Reporter: Muhammad Julian | Editor: Handoyo .
KONTAN.CO.ID - JAKARTA. Risiko pailit membayangi pengembang properti seiring maraknya gugatan/permohonan penundaan kewajiban pembayaran utang (PKPU) maupun gugatan pailit pada pengembang. Kondisi yang demikian dinilai merugikan pihak pembeli properti.
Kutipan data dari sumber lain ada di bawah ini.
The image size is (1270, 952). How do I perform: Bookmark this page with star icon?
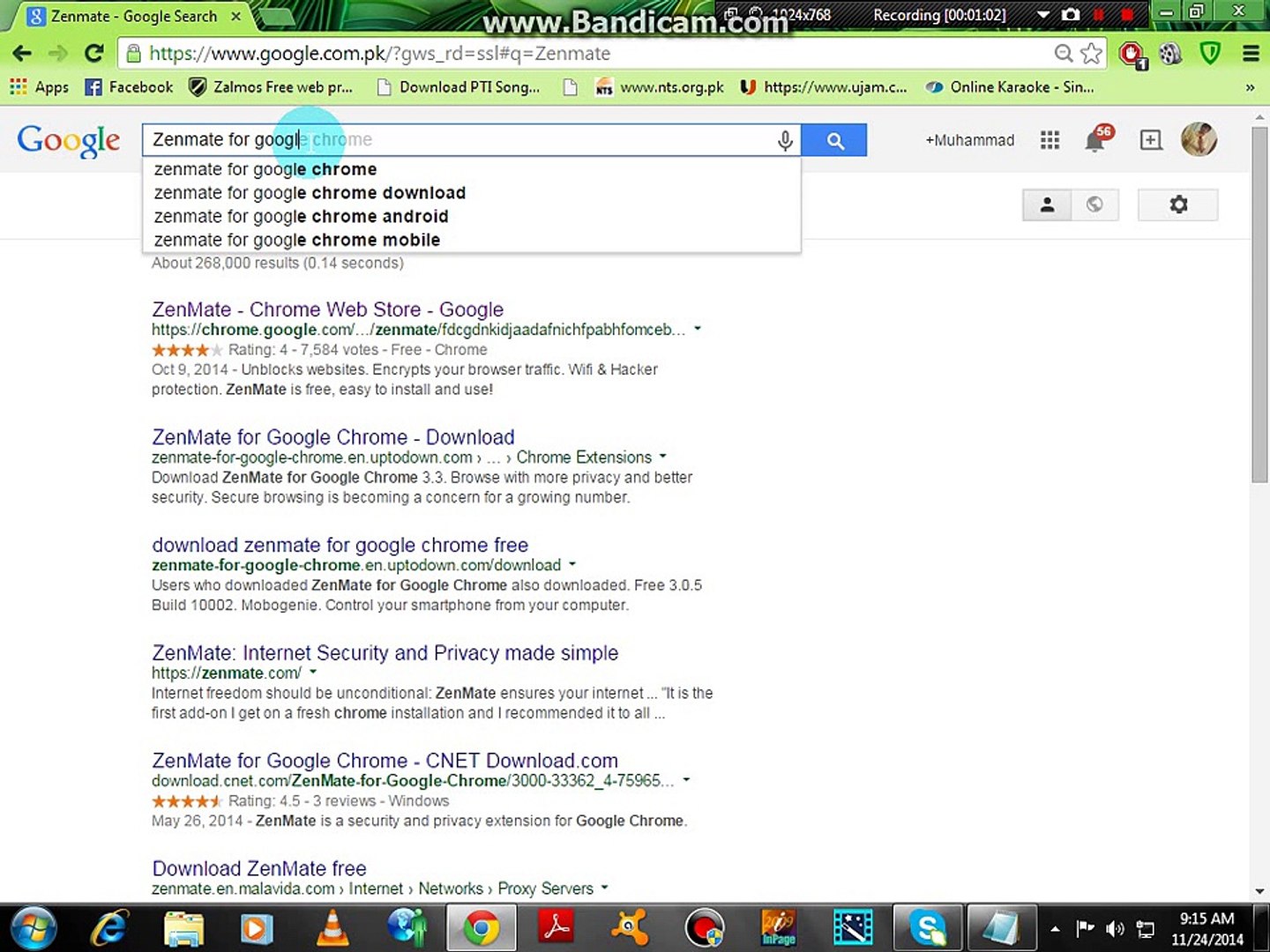(x=1092, y=54)
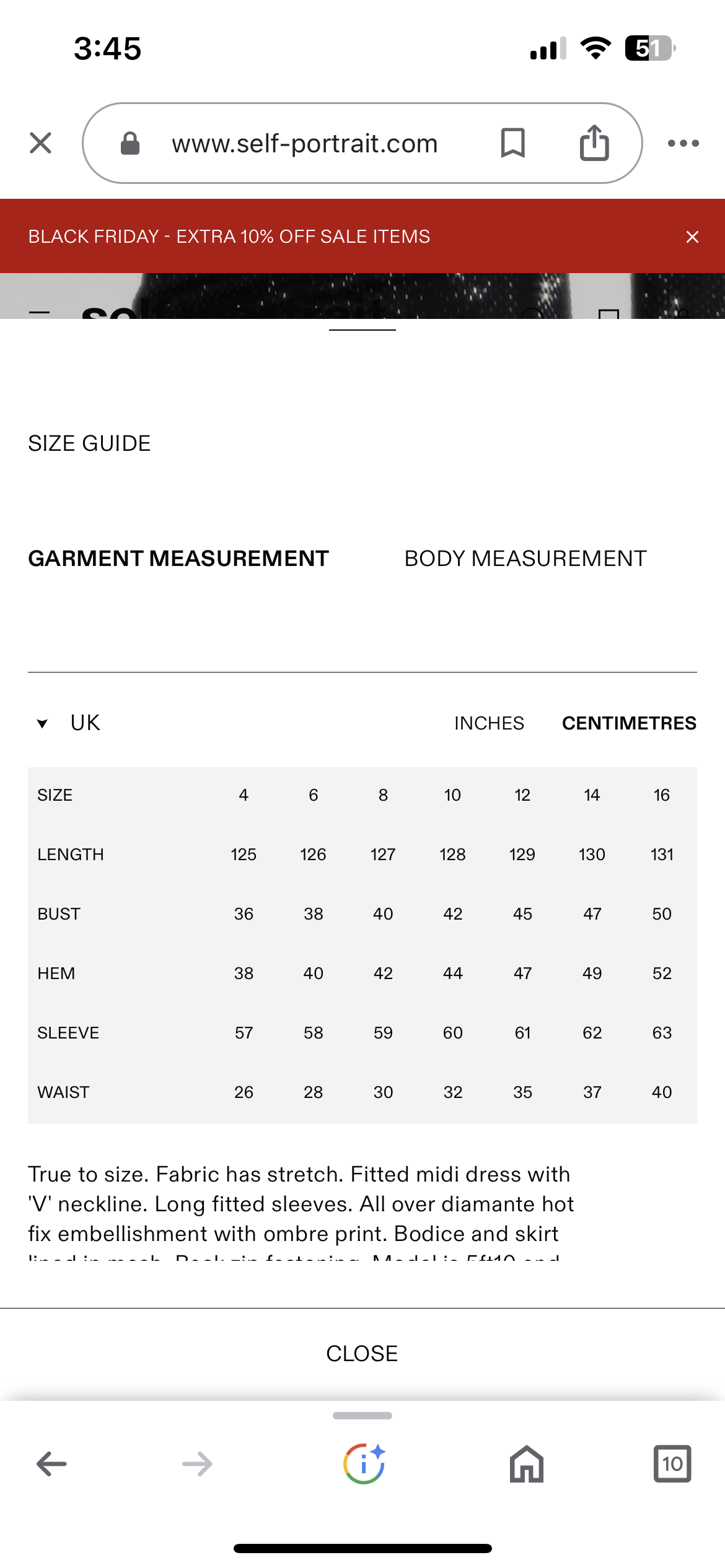Switch to Body Measurement tab

tap(525, 559)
Ketua Umum DPP Realestat Indonesia (REI), Paulus Totok Lusida mengatakan, penetapan status pailit pada pengembang properti membuat pembeli yang belum memiliki dokumen Akta Jual Beli kehilangan hak atas unit properti yang beli. Makanya, ia menilai bahwa sidang kepailitan pada sektor properti sebaiknya ditiadakan untuk sementara pada masa pandemi Covid-19.
“Saya sudah mengajukan surat 2 kali, baik melalui DPD RI maupun ke Mahkamah Agung, kalau bisa sidang kepailitan selama pandemi ini ditunda dululah supaya ga carut marut. Kalau sebuah perusahaan dipailitkan, sedangkan dia punya end user (konsumen/pembeli) ribuan, kan kasihan juga (pembelinya),” ujar Totok saat dihubungi Kontan.co.id, Kamis (11/3).
Baca Juga: Simak tips dari Savills Indonesia agar aman saat membeli properti
Seperti diketahui, permohonan PKPU marak dilayangkan kepada para pengembang properti di masa pandemi Covid-19. Latar belakangnya bisa bermacam-macam. Pada kasus tertentu, permohonan PKPU bisa datang dari kreditur pihak ketiga seperti pelaksanaan pekerjaan konstruksi properti untuk mendapatkan kepastian pembayaran atas pekerjaan yang dilakukan, namun bisa juga datang dari kelompok pembeli properti itu sendiri demi mendapatkan kepastian atas pengerjaan proyek properti yang molor.
Menurut Totok, kondisi yang demikian dapat dipahami, sebab pengerjaan proyek properti bisa menghadapi kendala teknis seperti importasi barang-barang atau material bangunan yang terhambat akibat pandemi, dan lain-lain.
Di sisi lain, pengembang properti umumnya juga dihadapkan pada realisasi penjualan yang melesu. Hal ini berdampak pada kondisi arus kas perusahaan pengembang dan turut memengaruhi pelaksanaan kewajiban-kewajiban pengembang, termasuk dalam hal menyelesaikan pengerjaan proyek.
“Cash flow-nya otomatis goyang sehingga mengalami penundaan. Membangun sebuah tower hunian (misalnya), break even dia itu minimal di 55%. Jadi kalau ga laku di 60% pasti tersendat,” terang Totok.